Given in the question :-

u = √57 m/s
l = 1.5 m.

Now for the condition
(a) Point where string slacked.

mv²/l = mg.cosθ
v² =lg.cosθ

Now change in Kinetic energy = work done , so Total energy at final point. 
=Kinetic energy + Potential Energy 
1/2 mv² + mgl(1+cosθ) 
1/2 mgl cosθ + mgl(1+cosθ) = 57m/2    {K.E= 57m/2 J}

Therefore the initial energy is equal to final energy 
lg.cosθ + 2gl(1+cosθ) = 57
3gl.cosθ= 57 - 2gl 
30 × 1.5.cosθ  = 57 - 2 × 10 × 1.5  = 27
45.cosθ= 27 
cosθ = 27/45 
cosθ= 3/5 
cosθ= 0.60 
θ = 53°

Now for the second condition :-
(a)
v² = lg cosθ
v = √lg cosθ
v = √ ( 1.5 × 10 × 0.60)
v = √9
v = 3 .

Now for the third condition :-

(c) at the time string act like slack,the particle start motion in a projectile.
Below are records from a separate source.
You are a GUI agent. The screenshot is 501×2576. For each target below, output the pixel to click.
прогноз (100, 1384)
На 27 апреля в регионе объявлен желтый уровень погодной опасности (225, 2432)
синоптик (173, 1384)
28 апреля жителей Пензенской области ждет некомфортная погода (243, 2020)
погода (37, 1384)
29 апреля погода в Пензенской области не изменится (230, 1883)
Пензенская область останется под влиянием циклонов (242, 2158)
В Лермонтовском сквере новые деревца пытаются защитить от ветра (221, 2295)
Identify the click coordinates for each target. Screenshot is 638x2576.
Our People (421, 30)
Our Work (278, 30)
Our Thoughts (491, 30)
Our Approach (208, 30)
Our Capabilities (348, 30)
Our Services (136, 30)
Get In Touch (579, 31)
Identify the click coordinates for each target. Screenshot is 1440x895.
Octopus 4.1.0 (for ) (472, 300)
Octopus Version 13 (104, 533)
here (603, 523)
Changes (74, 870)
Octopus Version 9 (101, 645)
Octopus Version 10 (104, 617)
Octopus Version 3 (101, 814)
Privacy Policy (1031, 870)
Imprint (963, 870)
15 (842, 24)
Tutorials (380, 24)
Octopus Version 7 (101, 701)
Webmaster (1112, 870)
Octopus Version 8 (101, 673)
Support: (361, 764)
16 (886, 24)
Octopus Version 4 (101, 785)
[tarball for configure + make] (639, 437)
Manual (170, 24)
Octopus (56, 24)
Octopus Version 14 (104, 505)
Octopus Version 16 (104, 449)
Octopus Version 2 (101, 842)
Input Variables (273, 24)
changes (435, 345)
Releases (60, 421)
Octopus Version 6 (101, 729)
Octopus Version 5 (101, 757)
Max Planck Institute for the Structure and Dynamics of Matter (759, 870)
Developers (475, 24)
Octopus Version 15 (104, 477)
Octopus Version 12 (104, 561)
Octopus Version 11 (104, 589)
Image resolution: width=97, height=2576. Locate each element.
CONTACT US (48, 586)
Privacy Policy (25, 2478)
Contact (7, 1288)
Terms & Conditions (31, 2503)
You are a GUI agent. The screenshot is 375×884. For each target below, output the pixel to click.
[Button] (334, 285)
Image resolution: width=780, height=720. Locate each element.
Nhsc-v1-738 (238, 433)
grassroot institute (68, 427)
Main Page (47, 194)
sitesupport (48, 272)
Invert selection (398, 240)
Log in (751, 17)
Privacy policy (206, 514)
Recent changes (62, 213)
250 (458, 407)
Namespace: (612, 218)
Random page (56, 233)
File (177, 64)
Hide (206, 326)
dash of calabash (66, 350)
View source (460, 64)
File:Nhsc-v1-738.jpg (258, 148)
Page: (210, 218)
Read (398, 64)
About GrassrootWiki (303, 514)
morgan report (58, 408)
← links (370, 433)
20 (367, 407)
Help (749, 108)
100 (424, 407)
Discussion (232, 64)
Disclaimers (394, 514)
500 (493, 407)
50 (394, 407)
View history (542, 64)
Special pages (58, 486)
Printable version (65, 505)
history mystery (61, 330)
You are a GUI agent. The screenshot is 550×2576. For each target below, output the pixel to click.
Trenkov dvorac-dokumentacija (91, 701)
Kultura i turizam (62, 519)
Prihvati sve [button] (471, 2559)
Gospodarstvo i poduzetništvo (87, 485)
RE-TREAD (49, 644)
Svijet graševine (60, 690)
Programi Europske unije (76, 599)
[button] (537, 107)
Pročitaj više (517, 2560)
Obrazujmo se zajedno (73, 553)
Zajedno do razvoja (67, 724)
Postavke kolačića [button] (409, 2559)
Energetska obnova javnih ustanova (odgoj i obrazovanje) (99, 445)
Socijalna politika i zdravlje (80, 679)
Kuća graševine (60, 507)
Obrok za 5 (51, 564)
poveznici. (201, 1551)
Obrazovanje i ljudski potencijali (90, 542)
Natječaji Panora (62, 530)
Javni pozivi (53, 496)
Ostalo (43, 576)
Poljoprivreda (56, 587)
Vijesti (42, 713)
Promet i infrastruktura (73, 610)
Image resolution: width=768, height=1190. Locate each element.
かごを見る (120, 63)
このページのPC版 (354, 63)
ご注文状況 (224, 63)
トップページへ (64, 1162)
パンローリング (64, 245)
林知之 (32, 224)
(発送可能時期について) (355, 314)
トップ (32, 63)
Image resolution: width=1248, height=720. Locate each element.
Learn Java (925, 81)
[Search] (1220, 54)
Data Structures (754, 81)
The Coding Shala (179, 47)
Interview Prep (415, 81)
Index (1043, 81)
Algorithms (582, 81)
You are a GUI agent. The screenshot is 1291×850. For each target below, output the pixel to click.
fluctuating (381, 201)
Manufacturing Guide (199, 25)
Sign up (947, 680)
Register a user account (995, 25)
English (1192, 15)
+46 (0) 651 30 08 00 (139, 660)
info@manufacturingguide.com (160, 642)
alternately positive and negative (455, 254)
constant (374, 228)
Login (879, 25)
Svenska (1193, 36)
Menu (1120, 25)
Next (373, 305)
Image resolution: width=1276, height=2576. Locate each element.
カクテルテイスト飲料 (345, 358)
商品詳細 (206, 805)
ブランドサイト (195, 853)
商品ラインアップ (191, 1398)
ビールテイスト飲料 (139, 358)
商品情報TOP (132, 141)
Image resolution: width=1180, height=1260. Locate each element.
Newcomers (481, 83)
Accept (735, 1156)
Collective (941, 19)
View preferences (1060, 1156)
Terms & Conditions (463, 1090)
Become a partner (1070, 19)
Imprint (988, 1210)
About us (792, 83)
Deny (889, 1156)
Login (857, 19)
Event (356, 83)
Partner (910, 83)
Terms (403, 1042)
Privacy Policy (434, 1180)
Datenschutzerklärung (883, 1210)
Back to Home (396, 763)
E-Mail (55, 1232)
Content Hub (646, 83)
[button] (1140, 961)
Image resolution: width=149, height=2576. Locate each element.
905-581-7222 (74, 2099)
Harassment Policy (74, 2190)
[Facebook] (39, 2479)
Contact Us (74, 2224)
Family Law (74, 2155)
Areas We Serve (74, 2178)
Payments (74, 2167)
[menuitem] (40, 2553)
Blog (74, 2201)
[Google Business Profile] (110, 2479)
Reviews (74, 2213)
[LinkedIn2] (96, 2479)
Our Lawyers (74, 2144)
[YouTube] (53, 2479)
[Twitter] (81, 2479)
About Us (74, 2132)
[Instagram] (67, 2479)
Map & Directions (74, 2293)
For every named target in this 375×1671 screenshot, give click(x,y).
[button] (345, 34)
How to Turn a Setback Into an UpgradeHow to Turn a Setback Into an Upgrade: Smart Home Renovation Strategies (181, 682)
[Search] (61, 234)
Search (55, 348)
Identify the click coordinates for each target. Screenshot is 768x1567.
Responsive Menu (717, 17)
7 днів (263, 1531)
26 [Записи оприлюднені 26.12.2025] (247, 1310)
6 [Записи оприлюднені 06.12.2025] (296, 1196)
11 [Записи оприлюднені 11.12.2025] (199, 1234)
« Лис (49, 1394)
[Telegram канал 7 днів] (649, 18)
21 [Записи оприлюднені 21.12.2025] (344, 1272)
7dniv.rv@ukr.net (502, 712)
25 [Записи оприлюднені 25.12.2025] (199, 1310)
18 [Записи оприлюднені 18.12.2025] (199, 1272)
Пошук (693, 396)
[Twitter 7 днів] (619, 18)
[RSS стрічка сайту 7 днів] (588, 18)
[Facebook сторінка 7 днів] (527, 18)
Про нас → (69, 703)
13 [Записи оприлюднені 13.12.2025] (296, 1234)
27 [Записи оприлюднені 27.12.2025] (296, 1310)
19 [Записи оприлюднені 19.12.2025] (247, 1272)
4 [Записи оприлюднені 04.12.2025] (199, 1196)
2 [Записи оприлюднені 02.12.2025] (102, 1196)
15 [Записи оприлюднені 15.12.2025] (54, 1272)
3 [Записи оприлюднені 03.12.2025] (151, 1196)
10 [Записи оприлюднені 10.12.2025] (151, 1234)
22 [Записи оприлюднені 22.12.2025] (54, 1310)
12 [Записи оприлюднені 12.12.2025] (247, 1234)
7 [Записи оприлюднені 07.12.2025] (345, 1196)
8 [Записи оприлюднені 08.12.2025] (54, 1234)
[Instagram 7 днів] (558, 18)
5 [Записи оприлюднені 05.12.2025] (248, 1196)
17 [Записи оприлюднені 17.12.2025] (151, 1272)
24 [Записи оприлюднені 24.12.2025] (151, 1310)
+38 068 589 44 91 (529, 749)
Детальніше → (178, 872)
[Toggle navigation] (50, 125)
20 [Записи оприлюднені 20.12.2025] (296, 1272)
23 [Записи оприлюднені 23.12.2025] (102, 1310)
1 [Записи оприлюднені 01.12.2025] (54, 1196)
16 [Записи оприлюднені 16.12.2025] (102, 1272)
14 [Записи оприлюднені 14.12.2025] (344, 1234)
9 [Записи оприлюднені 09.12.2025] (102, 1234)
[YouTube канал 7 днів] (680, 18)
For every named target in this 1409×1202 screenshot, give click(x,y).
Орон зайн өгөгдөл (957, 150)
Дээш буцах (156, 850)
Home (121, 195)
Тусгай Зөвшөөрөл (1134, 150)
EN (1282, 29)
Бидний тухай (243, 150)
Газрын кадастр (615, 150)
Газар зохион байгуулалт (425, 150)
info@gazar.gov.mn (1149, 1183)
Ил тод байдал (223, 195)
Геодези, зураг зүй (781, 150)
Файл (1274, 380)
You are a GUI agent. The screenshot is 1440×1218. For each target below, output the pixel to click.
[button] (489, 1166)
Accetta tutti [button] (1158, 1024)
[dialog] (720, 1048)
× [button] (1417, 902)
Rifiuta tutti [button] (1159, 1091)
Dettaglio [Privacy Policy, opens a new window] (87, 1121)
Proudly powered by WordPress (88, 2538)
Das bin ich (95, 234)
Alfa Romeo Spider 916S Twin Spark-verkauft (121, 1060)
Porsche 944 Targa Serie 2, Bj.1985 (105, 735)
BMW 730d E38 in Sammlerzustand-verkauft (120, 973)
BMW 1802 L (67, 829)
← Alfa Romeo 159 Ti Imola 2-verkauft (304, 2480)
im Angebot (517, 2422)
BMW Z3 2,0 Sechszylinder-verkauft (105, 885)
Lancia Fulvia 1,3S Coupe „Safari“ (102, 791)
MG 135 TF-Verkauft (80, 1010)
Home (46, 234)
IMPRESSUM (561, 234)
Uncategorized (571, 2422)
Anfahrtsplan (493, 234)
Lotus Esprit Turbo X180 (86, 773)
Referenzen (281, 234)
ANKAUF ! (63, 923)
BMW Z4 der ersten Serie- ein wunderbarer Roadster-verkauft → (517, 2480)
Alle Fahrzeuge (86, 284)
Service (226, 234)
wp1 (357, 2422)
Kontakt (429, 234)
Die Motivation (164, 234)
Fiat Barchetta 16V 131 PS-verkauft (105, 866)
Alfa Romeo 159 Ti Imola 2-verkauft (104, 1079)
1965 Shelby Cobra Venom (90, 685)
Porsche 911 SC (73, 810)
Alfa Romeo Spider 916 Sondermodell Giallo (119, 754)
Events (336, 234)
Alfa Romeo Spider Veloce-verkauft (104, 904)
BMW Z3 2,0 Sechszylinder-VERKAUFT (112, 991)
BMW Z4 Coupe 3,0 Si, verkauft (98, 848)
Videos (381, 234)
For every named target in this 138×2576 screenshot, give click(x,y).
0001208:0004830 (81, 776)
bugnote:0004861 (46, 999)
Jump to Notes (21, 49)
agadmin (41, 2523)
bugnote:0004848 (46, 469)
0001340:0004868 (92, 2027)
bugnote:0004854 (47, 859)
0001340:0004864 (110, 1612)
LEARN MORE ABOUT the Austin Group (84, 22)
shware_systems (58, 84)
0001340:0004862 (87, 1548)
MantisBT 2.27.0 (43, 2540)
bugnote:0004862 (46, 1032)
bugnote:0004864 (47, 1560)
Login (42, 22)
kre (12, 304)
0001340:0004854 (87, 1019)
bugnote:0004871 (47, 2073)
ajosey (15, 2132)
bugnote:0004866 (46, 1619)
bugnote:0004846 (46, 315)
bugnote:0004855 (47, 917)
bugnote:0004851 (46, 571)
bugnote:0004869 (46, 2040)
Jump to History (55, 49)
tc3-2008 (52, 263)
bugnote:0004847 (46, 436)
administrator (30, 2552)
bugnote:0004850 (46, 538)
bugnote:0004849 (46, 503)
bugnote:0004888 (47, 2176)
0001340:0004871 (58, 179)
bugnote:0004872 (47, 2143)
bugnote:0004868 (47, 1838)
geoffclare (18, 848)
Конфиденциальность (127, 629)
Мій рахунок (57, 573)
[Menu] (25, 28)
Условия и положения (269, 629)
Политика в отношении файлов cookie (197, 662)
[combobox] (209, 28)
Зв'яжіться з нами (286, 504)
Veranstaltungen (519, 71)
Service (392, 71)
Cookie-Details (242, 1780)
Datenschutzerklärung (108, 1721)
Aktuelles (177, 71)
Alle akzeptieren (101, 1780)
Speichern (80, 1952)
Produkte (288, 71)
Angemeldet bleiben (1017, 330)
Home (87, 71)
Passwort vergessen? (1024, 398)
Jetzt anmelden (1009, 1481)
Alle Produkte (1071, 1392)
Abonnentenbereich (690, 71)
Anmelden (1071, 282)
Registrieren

Assume that the max . height on the point of suspension.= x
For the projectile , max height of projection is d = (vsinθ)²/ 2g

Now for suspension,
x = l cos θ +d
x = 1.5 × 0.60 + (vsinθ )²/2g
x = 0.9 + ( 0.8 × 3)² /20
x = 0.9 + 0.28
x = 1.18
x = 1.2

Hence the suspension is 1.2 .



Hope it Helps. :-)